> _Exercise description_: Reproduce the listing below, replacing each occurrence of "Privacy Policy" with "Data Protection Notice" and keeping every other line and character unchanged.

[Entries showing where items appear]
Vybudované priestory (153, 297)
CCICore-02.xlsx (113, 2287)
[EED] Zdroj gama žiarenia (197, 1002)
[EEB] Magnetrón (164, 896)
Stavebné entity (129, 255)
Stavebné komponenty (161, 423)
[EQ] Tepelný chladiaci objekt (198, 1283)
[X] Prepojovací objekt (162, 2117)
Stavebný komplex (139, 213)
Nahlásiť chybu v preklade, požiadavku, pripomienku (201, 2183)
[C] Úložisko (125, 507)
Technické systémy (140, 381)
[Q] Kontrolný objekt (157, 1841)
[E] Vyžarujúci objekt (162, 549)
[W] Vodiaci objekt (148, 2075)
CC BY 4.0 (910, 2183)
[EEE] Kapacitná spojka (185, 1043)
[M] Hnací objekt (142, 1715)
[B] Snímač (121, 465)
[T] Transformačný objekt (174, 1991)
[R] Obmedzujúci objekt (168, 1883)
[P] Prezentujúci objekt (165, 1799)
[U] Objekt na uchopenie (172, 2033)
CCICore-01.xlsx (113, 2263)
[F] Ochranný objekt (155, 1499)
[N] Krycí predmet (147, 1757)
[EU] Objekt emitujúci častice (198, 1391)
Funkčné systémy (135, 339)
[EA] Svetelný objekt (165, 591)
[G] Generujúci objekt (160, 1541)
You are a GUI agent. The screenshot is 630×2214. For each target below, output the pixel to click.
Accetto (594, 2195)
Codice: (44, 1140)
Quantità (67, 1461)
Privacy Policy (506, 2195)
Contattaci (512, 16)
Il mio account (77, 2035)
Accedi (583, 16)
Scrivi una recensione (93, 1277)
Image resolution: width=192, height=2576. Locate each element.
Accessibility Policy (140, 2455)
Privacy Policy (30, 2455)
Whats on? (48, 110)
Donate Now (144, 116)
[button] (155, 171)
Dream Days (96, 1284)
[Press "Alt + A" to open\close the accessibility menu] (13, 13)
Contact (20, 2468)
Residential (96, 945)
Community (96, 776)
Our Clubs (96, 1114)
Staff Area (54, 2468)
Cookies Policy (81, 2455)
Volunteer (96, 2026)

> _Output for this exercise_:
Vybudované priestory (153, 297)
CCICore-02.xlsx (113, 2287)
[EED] Zdroj gama žiarenia (197, 1002)
[EEB] Magnetrón (164, 896)
Stavebné entity (129, 255)
Stavebné komponenty (161, 423)
[EQ] Tepelný chladiaci objekt (198, 1283)
[X] Prepojovací objekt (162, 2117)
Stavebný komplex (139, 213)
Nahlásiť chybu v preklade, požiadavku, pripomienku (201, 2183)
[C] Úložisko (125, 507)
Technické systémy (140, 381)
[Q] Kontrolný objekt (157, 1841)
[E] Vyžarujúci objekt (162, 549)
[W] Vodiaci objekt (148, 2075)
CC BY 4.0 (910, 2183)
[EEE] Kapacitná spojka (185, 1043)
[M] Hnací objekt (142, 1715)
[B] Snímač (121, 465)
[T] Transformačný objekt (174, 1991)
[R] Obmedzujúci objekt (168, 1883)
[P] Prezentujúci objekt (165, 1799)
[U] Objekt na uchopenie (172, 2033)
CCICore-01.xlsx (113, 2263)
[F] Ochranný objekt (155, 1499)
[N] Krycí predmet (147, 1757)
[EU] Objekt emitujúci častice (198, 1391)
Funkčné systémy (135, 339)
[EA] Svetelný objekt (165, 591)
[G] Generujúci objekt (160, 1541)
You are a GUI agent. The screenshot is 630×2214. For each target below, output the pixel to click.
Accetto (594, 2195)
Codice: (44, 1140)
Quantità (67, 1461)
Data Protection Notice (506, 2195)
Contattaci (512, 16)
Il mio account (77, 2035)
Accedi (583, 16)
Scrivi una recensione (93, 1277)
Image resolution: width=192, height=2576. Locate each element.
Accessibility Policy (140, 2455)
Data Protection Notice (30, 2455)
Whats on? (48, 110)
Donate Now (144, 116)
[button] (155, 171)
Dream Days (96, 1284)
[Press "Alt + A" to open\close the accessibility menu] (13, 13)
Contact (20, 2468)
Residential (96, 945)
Community (96, 776)
Our Clubs (96, 1114)
Staff Area (54, 2468)
Cookies Policy (81, 2455)
Volunteer (96, 2026)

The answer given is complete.